It's amazing how tall people can look when you're five years-old. (No. I'm not kneeling. Long-term memory's good, that's all. I don't mean that's all that's good. I mean, what was I saying. . . .?) Of course you don't realize how distorted your perception was until you look at pictures of yourself standing next to the tall one. THEN you can see the proportionate height difference. The real shocker comes many (many) years later when you happen along the same photo and the giant in the tall one is back again, this time to stay. My Grandpa had this kind of tall. I knew him best when I was five.
Dad worked the four to midnight shift at the plant and Mom worked from nine to four during the day so I spent a lot of time at other people's houses. But that year that I was five, I spent most of my time with Grandpa. The first half of that year we went out a lot.
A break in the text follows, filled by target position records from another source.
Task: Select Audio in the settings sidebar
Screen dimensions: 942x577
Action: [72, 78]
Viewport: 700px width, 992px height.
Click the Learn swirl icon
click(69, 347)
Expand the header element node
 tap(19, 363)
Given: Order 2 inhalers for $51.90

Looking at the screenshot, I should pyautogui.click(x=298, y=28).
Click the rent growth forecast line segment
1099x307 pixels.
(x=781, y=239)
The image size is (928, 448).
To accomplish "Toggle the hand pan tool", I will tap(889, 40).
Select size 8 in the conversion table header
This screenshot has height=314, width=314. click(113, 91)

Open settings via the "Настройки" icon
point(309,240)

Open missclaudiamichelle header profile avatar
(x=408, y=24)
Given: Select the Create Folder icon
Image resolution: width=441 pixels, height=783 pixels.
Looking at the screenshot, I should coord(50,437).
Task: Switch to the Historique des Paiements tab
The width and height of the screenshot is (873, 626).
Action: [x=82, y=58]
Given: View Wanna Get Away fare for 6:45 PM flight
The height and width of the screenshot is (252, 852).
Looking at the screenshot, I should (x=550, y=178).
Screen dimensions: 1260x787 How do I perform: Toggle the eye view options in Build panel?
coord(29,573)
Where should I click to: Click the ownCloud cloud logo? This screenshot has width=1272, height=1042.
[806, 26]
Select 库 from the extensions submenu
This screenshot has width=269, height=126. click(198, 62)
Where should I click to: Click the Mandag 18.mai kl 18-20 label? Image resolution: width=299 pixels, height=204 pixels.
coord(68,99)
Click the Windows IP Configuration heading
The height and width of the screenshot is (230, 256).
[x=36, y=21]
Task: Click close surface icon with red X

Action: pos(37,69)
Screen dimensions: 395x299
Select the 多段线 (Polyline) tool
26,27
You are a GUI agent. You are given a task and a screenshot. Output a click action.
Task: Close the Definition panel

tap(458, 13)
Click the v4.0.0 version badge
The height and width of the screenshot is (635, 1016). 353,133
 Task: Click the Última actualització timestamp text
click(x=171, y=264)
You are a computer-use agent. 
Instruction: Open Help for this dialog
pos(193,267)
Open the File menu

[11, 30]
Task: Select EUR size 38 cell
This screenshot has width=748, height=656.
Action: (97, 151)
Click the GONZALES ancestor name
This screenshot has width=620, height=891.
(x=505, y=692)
We would walk to where he worked, in the factory neighborhood. People would stare at this odd couple - silver straight hair pushed back by his broad forehead which was up-staged by his broader grin. He'd be wearing a work shirt with pants slung low to accommodate his doughy pot belly. And me, little girl with long, chestnut brown 'bah-sie (as in "kielbasi") curls (thusly disciplined with rags every night while still wet & very bumpy to sleep on. My hair was just as straight as Grandpa's), neatly tied back with ribbons, dress starched and standing at attention around skinny legs set in white anklets and Mary Janes. And I would stare at the factories.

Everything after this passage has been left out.